Data protection exemptions
The Forensics Science Regulator, Dr Gillian Tully, has made the Committee aware that her position under the Data Protection Bill is unclear. She is concerned that when the General Data Protection Regulation is transposed into UK law, rights might be provided “for ‘data subjects’ which could hamper her investigations of complaints and referrals.”
Dr Gillian Tully, the Regulator, has also raised concerns with the Committee that, “although there is already provision for anyone to report concerns to the Regulator, there may be no statutory protection under the Employment Rights Act 1996…” As the body responsible for investigating malpractice in forensics, it is essential that individuals reporting such activity to the Regulator are protected by whistleblowing provisions. To ensure this, the Forensics Science Regulator is requesting that she becomes a ‘prescribed person’ under the whistleblowing provisions.
The Chair has written to the Home Office to demand clarity on both data protection exemptions and whistleblowing provisions.

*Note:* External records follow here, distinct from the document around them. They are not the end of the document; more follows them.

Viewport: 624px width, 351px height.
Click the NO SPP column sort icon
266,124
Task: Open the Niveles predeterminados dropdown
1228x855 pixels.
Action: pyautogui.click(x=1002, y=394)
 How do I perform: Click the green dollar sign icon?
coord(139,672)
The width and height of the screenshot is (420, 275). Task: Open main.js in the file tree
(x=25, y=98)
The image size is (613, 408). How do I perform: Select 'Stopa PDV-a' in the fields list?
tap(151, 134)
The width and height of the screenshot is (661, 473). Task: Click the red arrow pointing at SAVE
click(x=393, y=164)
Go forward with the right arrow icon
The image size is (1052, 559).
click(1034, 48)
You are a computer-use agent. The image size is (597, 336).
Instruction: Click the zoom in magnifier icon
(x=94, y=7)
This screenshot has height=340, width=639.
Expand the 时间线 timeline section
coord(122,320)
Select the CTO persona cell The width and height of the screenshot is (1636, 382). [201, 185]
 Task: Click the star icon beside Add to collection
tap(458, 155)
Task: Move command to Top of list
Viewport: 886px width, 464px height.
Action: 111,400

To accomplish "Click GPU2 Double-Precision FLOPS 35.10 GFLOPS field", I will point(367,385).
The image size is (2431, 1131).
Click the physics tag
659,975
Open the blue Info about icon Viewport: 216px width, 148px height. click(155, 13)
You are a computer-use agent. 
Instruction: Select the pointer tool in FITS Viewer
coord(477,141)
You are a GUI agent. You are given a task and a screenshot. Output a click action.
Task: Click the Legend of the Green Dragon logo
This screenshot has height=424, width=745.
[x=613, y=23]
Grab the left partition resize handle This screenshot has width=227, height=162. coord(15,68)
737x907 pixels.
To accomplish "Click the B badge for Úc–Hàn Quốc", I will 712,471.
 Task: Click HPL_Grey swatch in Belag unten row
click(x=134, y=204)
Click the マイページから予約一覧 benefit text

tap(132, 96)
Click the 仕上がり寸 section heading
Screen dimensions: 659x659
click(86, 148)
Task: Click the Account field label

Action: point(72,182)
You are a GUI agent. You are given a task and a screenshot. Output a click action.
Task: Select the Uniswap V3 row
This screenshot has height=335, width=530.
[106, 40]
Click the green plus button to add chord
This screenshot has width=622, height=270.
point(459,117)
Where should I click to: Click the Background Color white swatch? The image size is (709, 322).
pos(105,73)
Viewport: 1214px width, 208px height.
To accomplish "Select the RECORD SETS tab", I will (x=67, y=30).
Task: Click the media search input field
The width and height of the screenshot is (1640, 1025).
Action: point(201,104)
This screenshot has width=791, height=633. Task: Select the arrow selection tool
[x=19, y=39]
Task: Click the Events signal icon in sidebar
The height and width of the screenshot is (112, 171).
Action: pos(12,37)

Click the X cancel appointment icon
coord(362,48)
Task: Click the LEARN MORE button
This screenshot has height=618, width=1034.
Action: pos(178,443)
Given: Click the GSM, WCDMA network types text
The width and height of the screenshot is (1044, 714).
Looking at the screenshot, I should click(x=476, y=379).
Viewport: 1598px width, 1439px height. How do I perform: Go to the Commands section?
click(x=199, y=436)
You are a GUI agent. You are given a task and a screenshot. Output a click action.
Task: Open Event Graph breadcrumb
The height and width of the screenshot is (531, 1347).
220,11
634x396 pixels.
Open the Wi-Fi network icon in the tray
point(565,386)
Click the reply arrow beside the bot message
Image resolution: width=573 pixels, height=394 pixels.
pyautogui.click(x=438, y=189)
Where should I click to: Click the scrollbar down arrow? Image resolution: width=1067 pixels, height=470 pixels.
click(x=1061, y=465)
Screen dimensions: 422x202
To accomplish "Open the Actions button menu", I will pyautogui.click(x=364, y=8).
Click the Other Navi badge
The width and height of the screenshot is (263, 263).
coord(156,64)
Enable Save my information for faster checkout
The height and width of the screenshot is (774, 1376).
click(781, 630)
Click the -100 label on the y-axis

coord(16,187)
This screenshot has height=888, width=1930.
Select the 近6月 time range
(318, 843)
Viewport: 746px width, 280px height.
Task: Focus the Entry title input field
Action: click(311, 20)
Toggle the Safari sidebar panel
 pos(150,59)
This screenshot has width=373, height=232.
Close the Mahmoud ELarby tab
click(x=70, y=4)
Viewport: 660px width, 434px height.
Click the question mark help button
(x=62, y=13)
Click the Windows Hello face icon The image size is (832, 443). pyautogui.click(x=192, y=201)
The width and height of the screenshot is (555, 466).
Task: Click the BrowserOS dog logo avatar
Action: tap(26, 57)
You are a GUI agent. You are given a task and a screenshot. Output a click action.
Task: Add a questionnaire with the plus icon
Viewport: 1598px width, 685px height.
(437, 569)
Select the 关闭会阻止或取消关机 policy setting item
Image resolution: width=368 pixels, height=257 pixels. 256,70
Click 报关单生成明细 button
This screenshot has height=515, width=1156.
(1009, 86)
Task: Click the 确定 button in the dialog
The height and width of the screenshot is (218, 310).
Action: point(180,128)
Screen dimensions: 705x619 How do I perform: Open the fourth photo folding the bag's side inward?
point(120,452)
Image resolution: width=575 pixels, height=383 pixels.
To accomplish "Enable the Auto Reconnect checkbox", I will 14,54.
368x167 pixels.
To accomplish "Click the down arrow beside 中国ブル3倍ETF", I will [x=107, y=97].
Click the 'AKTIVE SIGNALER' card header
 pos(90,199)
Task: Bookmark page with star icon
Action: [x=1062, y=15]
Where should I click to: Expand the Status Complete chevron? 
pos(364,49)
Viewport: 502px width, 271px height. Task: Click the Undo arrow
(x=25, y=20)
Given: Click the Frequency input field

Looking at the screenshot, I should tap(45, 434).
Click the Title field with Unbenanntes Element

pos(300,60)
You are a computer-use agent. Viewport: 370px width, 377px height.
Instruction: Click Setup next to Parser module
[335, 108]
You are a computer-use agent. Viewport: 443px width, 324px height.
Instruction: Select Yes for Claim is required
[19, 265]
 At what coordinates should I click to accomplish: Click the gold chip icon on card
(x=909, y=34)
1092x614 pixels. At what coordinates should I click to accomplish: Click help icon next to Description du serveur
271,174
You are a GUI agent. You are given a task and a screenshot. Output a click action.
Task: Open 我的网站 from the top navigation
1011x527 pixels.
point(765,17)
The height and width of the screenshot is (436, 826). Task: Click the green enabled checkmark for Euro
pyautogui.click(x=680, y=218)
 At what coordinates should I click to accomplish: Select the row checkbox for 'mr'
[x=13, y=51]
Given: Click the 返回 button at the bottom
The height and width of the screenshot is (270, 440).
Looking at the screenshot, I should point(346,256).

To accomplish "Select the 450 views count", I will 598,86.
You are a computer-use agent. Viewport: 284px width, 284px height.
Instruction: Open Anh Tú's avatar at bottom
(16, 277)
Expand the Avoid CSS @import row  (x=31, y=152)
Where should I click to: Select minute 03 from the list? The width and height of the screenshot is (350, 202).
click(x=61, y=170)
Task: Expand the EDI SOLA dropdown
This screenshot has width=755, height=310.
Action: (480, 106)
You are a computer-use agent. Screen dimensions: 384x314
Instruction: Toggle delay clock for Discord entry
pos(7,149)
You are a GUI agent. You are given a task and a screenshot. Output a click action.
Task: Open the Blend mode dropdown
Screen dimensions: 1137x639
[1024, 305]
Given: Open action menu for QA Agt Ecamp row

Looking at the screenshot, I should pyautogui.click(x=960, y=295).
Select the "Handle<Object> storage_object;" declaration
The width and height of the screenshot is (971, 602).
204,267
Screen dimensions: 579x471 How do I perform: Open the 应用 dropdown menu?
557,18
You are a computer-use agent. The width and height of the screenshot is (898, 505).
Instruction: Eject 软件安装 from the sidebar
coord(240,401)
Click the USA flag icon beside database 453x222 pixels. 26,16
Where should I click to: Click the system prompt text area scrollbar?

Home Office must provide clarity urgently
Norman Lamb MP, Chair of the Science and Technology Committee said:
"We have seen a number of high profile forensics failures in recent months. It is essential that the Forensic Science Regulator is properly equipped to investigate malpractice in the forensics sector.
At present, there is uncertainty about the implications of the Data Protection Bill for her ongoing investigations, and the Regulator is concerned about the protections afforded to whistle-blowers in forensics labs. The Home Office must urgently provide clarity on both of these inter-linked issues, to allow the Regulator to undertake investigations unfettered."